衛兵が先導して俺たちはサティの家に向かった。街を行く事数十分、俺は先ほどの言葉を撤回する事になる。家がでかいのだ。族長というイメージで勝手に家とか思ってたが、これはタイとかミャンマーとかで見る仏殿と言うか宮殿と言うか。あの辺りの偉い人が住む場所がイメージとしてピッタリくるな。門を抜けると両脇には水を張った長く奇麗にレイアウトされた用水路、ここではこう言ったものを水廊と言うらしいが、その中から噴水が上がっている。その真ん中を馬車はゆっくりと走っていく。まるで水の上を走っているかのような錯覚に陥る。子供はまどから景色を見て歓声を上げているぞ。俺も身を乗り出したい気分だがな。

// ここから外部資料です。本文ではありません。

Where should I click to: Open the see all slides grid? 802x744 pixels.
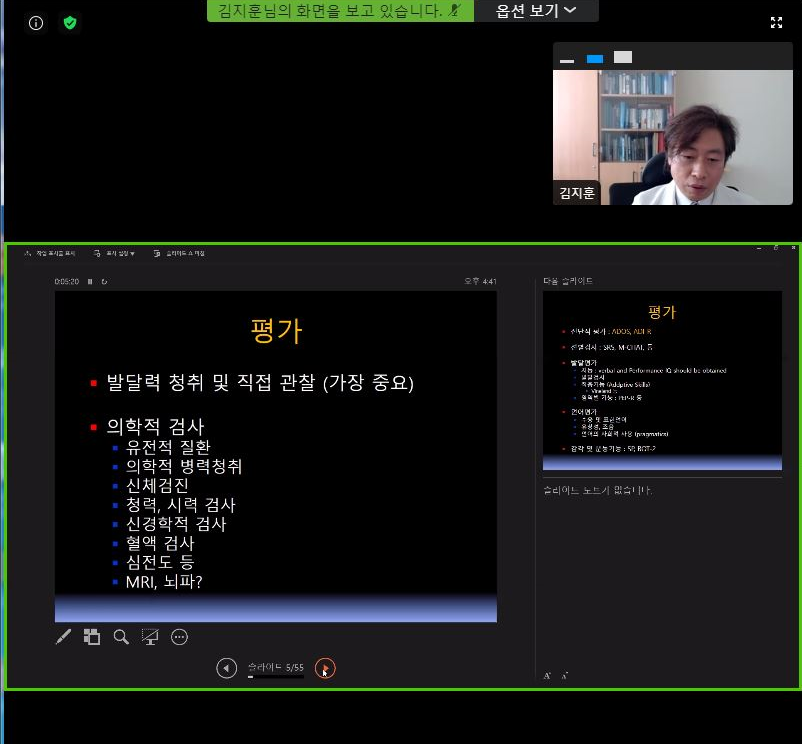coord(92,636)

水廊の向こう側は自然の木々がセンス良く立ち並び小鳥が木から木へと渡っていくのが見える。突き当たりのロータリーを周り馬車は玄関口の前で停止した。すぐに獣人のメイドや執事たちが近づいてきて扉を開けてくれる。俺は勝手が分からないのでサティについていくという何とも情けない格好だが許して欲しい。ここで衛兵達とは一旦分かれる。家族以外で側にいるのはクロとシンディそしてアリスだけとなる。アリスとシンディは子供たちの世話や奥様達の世話があるからね。俺の世話ももちろんアリスがしてくれるが基本クロがいるしな。

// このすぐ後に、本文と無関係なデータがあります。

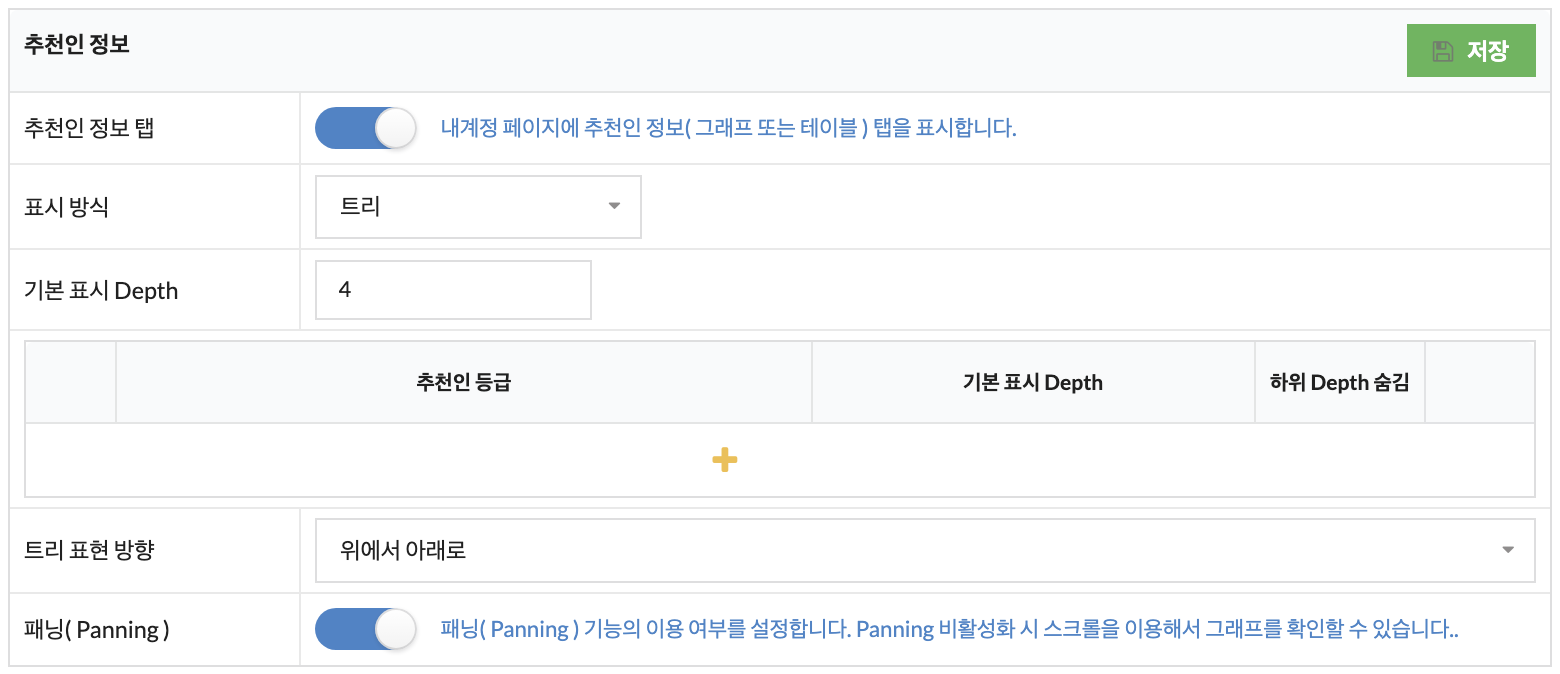1560x674 pixels.
Task: Click the 하위 Depth 숨김 column header
Action: click(x=1339, y=382)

部屋に通してもらって荷物を置くと俺たちは食堂へと移動した。そこで皆さん待ってくれているらしい。なんだか緊張してきたぞ。結婚してしばらく経つというのに、ご両親に会うのはこれが初めてだ。正直罵詈雑言を浴びせられても仕方がないと覚悟はしている。だけどちょっと優しくして欲しいと願っているのも本当だが。前世には息子しかいなかったが仮に娘が居たとしよう。大切な娘をどこの馬の骨とも分からん異国の人間に引っ掛かり挨拶にも来ないとなると、俺はそいつを八つ裂きにしたくなるだろう。正直に言う、俺の両手は汗まみれで、脇汗もビッショリだ。額からも嫌な汗が流れているのが自分でも分かる。
「なによ、緊張してるの?」
「当たり前でしょ」
「大丈夫よ」
「俺にはその根拠が全く分からん」
「私も大丈夫かしら? 怒られたりしないかしら?」
「ソニアに至ってはもっと大丈夫よ」
「そうなの」
「そうよ」
「つまり俺はソニアよりは酷いという事だな?」
「だから気にしなくて大丈夫って言ってるでしょ? さあ行くわよ」
「......」
「ここまで来て何ビビってんのよ」
「ビ、ビビってなんかいないぞ!」
「ふーん。じゃあ、行くわよ。ちょっと早く着いてきなさいよ、引っ叩くわよ!」
「すみません」
そして俺は食堂へと足を踏み入れたのだった。